-->
PDNSD(8) System Administration Commands PDNSD(8)
NAME
pdnsd - dns proxy daemon
SYNOPSIS
pdnsd [-h] [-V] [-s] [-d] [-g] [-t] [-p file] [-vn] [-mxx] [-c file]
[-4] [-6] [-a]
This man page is an extract of the documentation of pdnsd. For com‐
plete, current documentation, refer to the HTML (or plain text) docu‐
mentation (which you can find in the doc/ subdirectory of the source or
in a standard documentation directory, typically /usr/share/doc/pdnsd/
if you are using a binary package).
DESCRIPTION
pdnsd is a IPv6 capable proxy domain name server (DNS) which saves the
contents of its DNS cache to the disk on exit.
OPTIONS
-4 enables IPv4 support. IPv6 support is automatically dis‐
abled (should it be available). On by default.
-6 enables IPv6 support. IPv4 support is automatically dis‐
abled (should it be available). Off by default.
-a With this option, pdnsd will try to detect automatically
if the system supports IPv6, and fall back to IPv4 other‐
wise.
-V or --version
Print version information and exit.
-c FILE or --config-file=FILE
specifies that configuration is to be read from FILE.
Default is /etc/pdnsd.conf.
-d or --daemon
Start pdnsd in daemon mode (as a background process).
-g or --debug
Print some debug messages on the console or to the file
pdnsd.debug in your cache directory (in daemon mode).
-h or --help
Print an option summary and exit.
-i PREFIX or --ipv4_6_prefix=PREFIX
specifies the prefix pdnsd uses (when running in IPv6
mode) to map IPv4 addresses in the configuration file to
IPv6 addresses. Must be a valid IPv6 address. Default is
::ffff:0.0.0.0
-p FILE
writes the pid the server runs as to the specified file‐
name. Works only in daemon mode.
--pdnsd-user
Print the user pdnsd will run as and exit.
-s or --status
enables the status control socket. Either this option
should be passed to the command line or status_ctl=on;
should be specified in the config file if you want to use
pdnsd-ctl(8) to control pdnsd at runtime.
-t or --tcp
enables the TCP server thread. pdnsd will then serve TCP
and UDP queries.
-vn sets the verbosity of pdnsd. n is a numeric argument
between 0 (normal operation) to 3 (many messages for
debugging).
-mxx sets the query method pdnsd uses. Possible values for xx
are:
to - pdnsd will use TCP only. TCP queries usually take
more time than UDP queries, but are more secure against
certain attacks, where an attacker tries to guess your
query id and to send forged answers. TCP queries are not
supported by some name servers.
tu - pdnsd will try to use TCP, and will fall back to UDP
if its connection is refused or times out.

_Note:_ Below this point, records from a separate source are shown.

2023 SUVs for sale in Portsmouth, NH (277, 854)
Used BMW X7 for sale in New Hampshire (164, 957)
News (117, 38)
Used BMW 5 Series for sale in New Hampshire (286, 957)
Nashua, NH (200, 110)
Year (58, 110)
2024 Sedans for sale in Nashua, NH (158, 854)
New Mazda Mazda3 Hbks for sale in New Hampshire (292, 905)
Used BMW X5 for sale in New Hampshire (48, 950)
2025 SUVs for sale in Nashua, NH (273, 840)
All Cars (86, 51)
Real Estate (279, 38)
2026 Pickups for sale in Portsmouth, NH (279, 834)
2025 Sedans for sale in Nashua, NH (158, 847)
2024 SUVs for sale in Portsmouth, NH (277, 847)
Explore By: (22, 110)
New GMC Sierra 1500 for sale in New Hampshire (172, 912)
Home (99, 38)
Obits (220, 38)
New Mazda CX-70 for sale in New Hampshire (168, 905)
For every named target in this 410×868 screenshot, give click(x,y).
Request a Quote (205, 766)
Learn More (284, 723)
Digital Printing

uo - pdnsd will use UDP only. This is the fastest method,
and should be supported by all name servers on the Inter‐
net.
Additionally, "no" can be prepended to the --status, --daemon,
--debug and --tcp options (e.g. --notcp) to reverse their
effect.
USAGE
pdnsd is usually run from a startup script. For pdnsd to work, You need
to:-
1. Tell your system to use pdnsd as the primary DNS server by
modifying /etc/resolv.conf.
2. Tell pdnsd to use an authentic source for DNS records, by
including the IP addresses of one or more DNS servers, usually
your ISP’s DNS servers, in /etc/pdnsd.conf.
For this, put the following line in your /etc/resolv.conf
nameserver 127.0.0.X
where X can be any number. (I use 3). Comment out all other entries.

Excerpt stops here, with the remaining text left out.